What is required: Every line of the following records that includes "computer" should be copied.

START Available data

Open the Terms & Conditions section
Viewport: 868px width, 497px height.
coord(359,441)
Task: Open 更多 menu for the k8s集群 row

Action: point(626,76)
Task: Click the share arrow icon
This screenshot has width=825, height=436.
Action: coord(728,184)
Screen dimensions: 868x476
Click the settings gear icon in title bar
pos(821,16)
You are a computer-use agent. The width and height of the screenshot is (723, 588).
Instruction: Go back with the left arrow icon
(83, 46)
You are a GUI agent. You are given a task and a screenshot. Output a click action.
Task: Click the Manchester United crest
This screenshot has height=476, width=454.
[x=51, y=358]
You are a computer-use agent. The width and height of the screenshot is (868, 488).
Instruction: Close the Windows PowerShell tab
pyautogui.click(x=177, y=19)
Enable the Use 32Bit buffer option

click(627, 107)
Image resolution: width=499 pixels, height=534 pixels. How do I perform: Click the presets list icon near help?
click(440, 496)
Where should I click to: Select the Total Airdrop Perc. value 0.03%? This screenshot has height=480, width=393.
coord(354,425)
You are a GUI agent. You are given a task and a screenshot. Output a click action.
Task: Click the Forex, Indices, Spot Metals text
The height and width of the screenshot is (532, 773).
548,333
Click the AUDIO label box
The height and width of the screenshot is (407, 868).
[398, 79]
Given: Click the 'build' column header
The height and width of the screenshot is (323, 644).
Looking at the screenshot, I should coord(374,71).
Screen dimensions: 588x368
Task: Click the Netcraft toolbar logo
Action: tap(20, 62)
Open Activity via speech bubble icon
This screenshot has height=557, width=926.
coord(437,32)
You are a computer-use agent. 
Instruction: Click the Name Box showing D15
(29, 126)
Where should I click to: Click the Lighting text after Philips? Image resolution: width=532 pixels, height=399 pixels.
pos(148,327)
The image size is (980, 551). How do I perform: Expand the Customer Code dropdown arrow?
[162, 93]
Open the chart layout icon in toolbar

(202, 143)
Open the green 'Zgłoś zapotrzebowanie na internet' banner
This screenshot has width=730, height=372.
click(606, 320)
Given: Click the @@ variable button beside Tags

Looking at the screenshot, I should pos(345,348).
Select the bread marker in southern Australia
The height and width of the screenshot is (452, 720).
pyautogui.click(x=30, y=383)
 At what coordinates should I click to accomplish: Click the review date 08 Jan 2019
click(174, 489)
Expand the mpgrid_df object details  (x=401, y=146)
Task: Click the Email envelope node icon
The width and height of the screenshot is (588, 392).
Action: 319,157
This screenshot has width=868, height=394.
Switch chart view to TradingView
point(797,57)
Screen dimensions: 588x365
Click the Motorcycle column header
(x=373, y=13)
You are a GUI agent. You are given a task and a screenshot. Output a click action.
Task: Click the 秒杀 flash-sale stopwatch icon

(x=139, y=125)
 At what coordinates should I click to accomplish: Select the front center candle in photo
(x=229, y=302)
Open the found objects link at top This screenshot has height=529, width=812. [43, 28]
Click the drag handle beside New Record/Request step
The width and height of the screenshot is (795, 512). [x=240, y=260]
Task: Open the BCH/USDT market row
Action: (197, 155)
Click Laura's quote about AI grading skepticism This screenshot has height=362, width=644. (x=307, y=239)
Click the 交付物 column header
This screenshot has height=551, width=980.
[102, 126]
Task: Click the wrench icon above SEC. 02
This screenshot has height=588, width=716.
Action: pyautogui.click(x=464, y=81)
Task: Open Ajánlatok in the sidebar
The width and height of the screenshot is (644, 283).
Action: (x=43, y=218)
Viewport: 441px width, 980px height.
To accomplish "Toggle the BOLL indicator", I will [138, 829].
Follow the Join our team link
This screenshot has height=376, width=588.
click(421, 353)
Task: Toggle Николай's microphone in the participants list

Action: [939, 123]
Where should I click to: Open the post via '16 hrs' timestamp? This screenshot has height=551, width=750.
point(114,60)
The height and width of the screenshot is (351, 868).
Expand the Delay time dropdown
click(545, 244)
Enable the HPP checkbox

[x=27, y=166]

END Available data

Reply to the task:
You are a computer-use agent. The width and height of the screenshot is (723, 588).
You are a computer-use agent. The width and height of the screenshot is (868, 488).
You are a computer-use agent. 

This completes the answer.